First, he got companies belonging to his friends to obtain work permits for 32 foreigners. But instead of working for his friends' companies, these foreigners were sent to work for food stall operators in coffee shops and hawker centres, even though these are not allowed to employ foreigners.
Chia Puay Yeoh, the mastermind, then took money from the operators for providing them with the foreign workers.
The 55-year-old was sentenced yesterday to 25 months' jail and a fine of $15,000. He was also ordered to pay $54,490 as a penalty.
Chia pleaded guilty to 16 charges under the Employment of Foreign Manpower Act. One of his friends, Guay Boon Chwee, 49, who had allowed his company to be used in the ruse, was sentenced to a year's jail and ordered to pay a penalty of $7,000. He admitted to three charges under the Act.
The court heard that Chia asked Guay to register a company some time before Jan 1, 2014.

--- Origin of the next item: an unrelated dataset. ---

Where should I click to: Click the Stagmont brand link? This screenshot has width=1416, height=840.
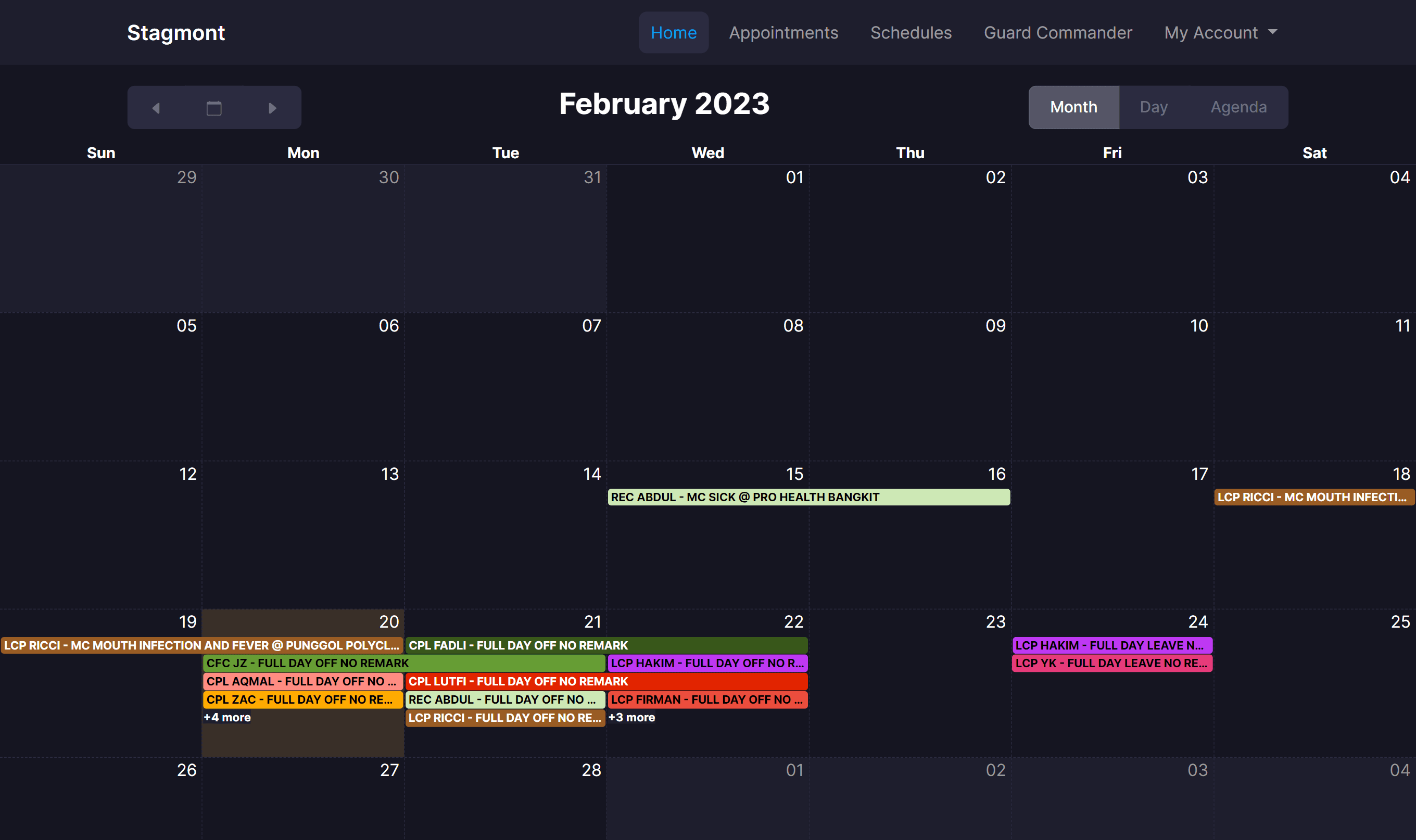click(176, 33)
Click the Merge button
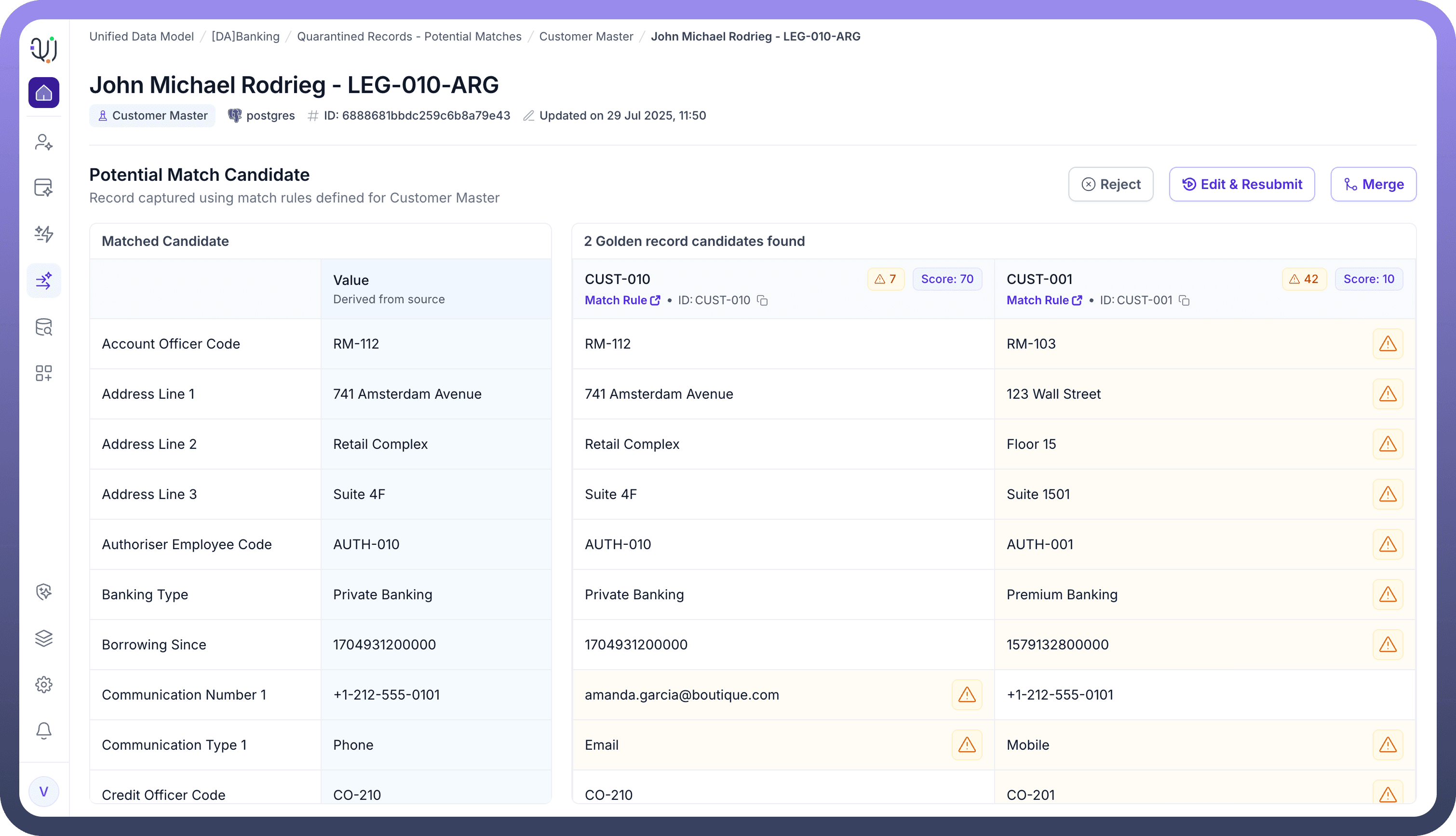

In their court documents, Ministry of Manpower (MOM) prosecutors A. M. Mohamed Riasudeen and Low Shi Hou stated: "The accused explained to Boon Chwee that the company would be used to sell its work permit quotas to other companies and businesses that needed them."
Chia also promised to pay Guay $1,000 every month for allowing him to use the company.
Guay agreed to be part of the plan and became the registered director of a firm called Hong Kong Street Holding from Jan 1, 2014.
The court heard that a woman identified as Catherine Low Suk Sien, 32, wanted to run her own business selling roasted ducks the following month. The MOM prosecutors said: "Catherine then got to know that the accused would be able to apply work permits for foreigners that she wanted.
"The agreement between the accused and Catherine was that the accused would apply for work permits for the foreigners that Catherine wanted... for a fee of $1,000 per foreign worker and that Catherine would have to pay the foreign worker levies every month."
She had been dealt with in court earlier after admitting to her offences.
Correction note: This article has been updated to reflect the correct amount that Chia was fined. We are sorry for the error.